LA COSTRUZIONE DISCORSIVA DEL POPOLO NELLA RIFLESSIONE DI ERNESTO LACLAU

CESARE VETTER

Il “popolo”: le vicissitudini di una parola

La nozione di popolo non è soltanto una categoria centrale della modernità democratica, ma un elemento ricorrente nella storia delle forme di legittimazione del potere. Fin dalle più antiche civiltà l’autorità politica ha cercato di giustificare se stessa non solo attraverso la forza, la tradizione, il diritto dinastico, l’investitura divina, ma anche mediante un richiamo — più o meno esplicito — a una comunità collettiva da governare, proteggere e rappresentare. Già nel Codice di Hammurabi (XVIII secolo a.C.) la sovranità del re appare inscritta in un orizzonte di giustizia pubblica: il sovrano si presenta come colui che, investito dagli dèi, deve garantire ordine, tutela dei deboli e armonia sociale. Nell’ambito di una concezione profondamente gerarchica, il potere si legittima in quanto potere esercitato “per” la comunità, cioè per un insieme sociale inteso come totalità.
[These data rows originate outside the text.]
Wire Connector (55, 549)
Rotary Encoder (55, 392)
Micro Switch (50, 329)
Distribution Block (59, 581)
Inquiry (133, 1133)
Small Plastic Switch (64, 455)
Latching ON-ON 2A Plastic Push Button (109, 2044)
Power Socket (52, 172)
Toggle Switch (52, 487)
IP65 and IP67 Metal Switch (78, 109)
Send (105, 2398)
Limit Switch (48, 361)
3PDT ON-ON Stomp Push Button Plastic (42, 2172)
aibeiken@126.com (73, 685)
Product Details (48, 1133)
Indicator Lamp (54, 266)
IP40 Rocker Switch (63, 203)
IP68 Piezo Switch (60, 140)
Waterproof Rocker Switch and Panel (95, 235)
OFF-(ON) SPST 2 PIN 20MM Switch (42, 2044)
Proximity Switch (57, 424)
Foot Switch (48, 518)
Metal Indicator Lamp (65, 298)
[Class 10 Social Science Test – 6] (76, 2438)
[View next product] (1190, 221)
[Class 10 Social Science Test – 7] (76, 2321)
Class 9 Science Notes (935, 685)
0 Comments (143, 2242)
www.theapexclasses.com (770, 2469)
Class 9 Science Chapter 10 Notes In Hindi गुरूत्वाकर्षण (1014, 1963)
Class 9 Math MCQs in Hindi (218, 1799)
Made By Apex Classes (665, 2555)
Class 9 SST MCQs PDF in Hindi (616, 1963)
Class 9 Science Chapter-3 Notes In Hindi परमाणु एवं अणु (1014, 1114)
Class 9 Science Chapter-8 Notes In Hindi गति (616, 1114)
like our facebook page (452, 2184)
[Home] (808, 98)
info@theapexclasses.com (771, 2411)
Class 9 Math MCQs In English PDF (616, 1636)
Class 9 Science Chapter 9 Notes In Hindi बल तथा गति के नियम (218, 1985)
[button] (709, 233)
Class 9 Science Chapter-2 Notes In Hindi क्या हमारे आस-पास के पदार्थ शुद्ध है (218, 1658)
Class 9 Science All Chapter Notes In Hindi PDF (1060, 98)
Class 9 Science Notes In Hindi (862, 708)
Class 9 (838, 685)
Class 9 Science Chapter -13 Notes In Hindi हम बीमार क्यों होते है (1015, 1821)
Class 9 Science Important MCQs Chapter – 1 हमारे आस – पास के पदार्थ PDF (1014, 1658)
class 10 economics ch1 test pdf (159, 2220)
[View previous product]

Nelle grandi civiltà orientali il riferimento alla collettività ha svolto un ruolo rilevante nelle strategie di legittimazione del potere. Nel confucianesimo classico (Confucio, Mencio), il potere politico è visto come legittimo solo se orientato al bene del popolo. Nella Cina imperiale la sovranità viene  giustificata attraverso l’idea di un ordine cosmico e morale che il governante deve preservare, e la stabilità del regno viene interpretata come segno della sua legittimità: il venir meno dell’armonia sociale o la diffusione della miseria possono essere letti come sintomi di una crisi del mandato celeste. In altre tradizioni asiatiche, il potere si configura in modo analogo come garanzia di equilibrio e prosperità per la comunità. Per venire all’oggi, va ricordato che la Repubblica Popolare Cinese definisce il proprio sistema politico ” democrazia a processo completo del popolo” (whole-process people’s democracy).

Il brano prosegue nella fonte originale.